One of the surprising forecasts (to many) is that the total youth (15-19 years of age) population is plateauing over time, with a likelihood of decline in the coming decades. This follows the reduction in fertility rates reflecting modernization, female labor force participation, and widespread contraceptive use. For example, the forecast from the University of Washington Institute for Health Metrics and Evaluation for global population of such youth is notable.
The chart below is a presentation of estimates of global population of 15-19 year old’s. The light blue fan-shaped pattern for out-years reflects the uncertainty of the forecast (like that common to hurricane forecasts), dependent on estimates of fertility rates, cross-border migration, mortality rates, government policies, etc. The important point is that there is some consensus in the estimates for a decline in the population, starting between 2030-2040.

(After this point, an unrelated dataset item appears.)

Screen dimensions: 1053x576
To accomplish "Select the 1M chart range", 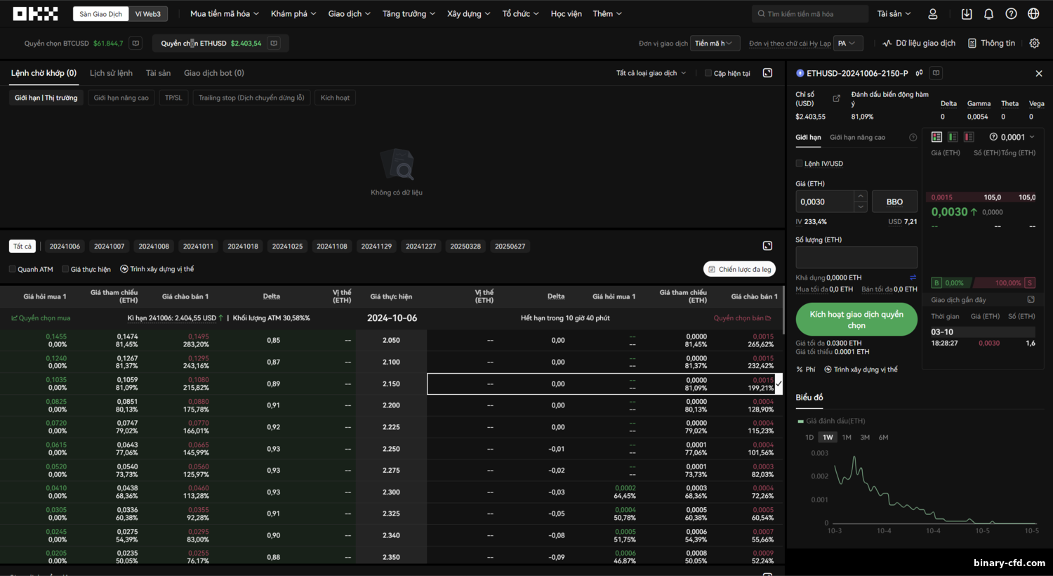I will 847,438.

That’s the forecast globally, but US universities are most directly affected by our own in-country population. What are the equivalent forecasts for the United States population? The chart below provides that forecast. There is a well-established agreement of a dip in the coming few decades, followed by a little jump. In short, however, there is a similar form, albeit a shallower decline than the global forecasts. Again, the forecasts have larger ranges of uncertainty as time proceeds. But the US figures suggests a drop in this decade followed by a small jump up around 2040, followed by a slow decline. How these number translate into enrollments in higher education, of course, is complicated by all of the drivers of whether young people seek to enroll in college (e.g., parental guidance, costs relative to income, cultural supports for the value of higher education).
The US has a disproportionate share of the world’s higher education universities, and some of them are the strongest in the world. Because of that, many US universities have welcomed students from other countries to their student bodies. Two large countries, China and India, have formed a major part of this student population coming to the US for their education. Indeed, for decades the United States has enjoyed great benefits of the strong students from these countries who, upon graduation, stay to enrich our society and economy with their talents. But the demographics of these two countries are changing also.
These graphs show expectation that both China and India will experience declines in the youths 15-19 years old in the 2030-2040 time period. At the same time, both countries are investing in developing their own strong higher education sectors. It is logical to expect declines in students from these countries over this period.
If there is an area of the world that appears to have different trends, it is Sub-Saharan Africa. There the forecasts suggests growth in the youth population through about 2060. Following that, there is a decline, given the model assumptions. Africa’s population will remain a growing source of youth for about 20 years later than the other countries described above.
What does all this mean for universities? For the US, while declines in the youth population are forecasted, they are not as dramatic as those in other countries. The fertility rates of immigrant populations are larger than those of populations born in the US. Thus, it seems clear that youth from the populations immigrating to the US will be increasingly important to universities. Much depends on immigration.
While China and India are important sources of students in US higher education, the demographic profiles of the countries suggest that the coming decades will see declines, other things being equal. The radically different age profile of Sub-Saharan Africa suggests that it could become a more prominent source of international students for US institutions, other things being equal.
Finally, but not relevant to the graphs above, it is likely that the youth of today will live much longer lives than those of earlier generations. If the rate of technological change continues at the pace of today, they will encounter the need to retool, the learn new areas, multiple times throughout their lives. The effect of this may be a refocusing of higher education to cohorts of students older than those traditional for residential four-year universities. This might dampen effects of shrinking youth populations.
In short, the supply of young persons eligible for higher education is changing. The future rate of change is smaller in the US than in China and India. Sub-Saharan Africa will be a younger population for a longer time period than China and India. Life expectancy is growing; new populations of potential higher education entrants may emerge. It seems wise for the design of institutions of higher education to reflect these changes in supply and demand.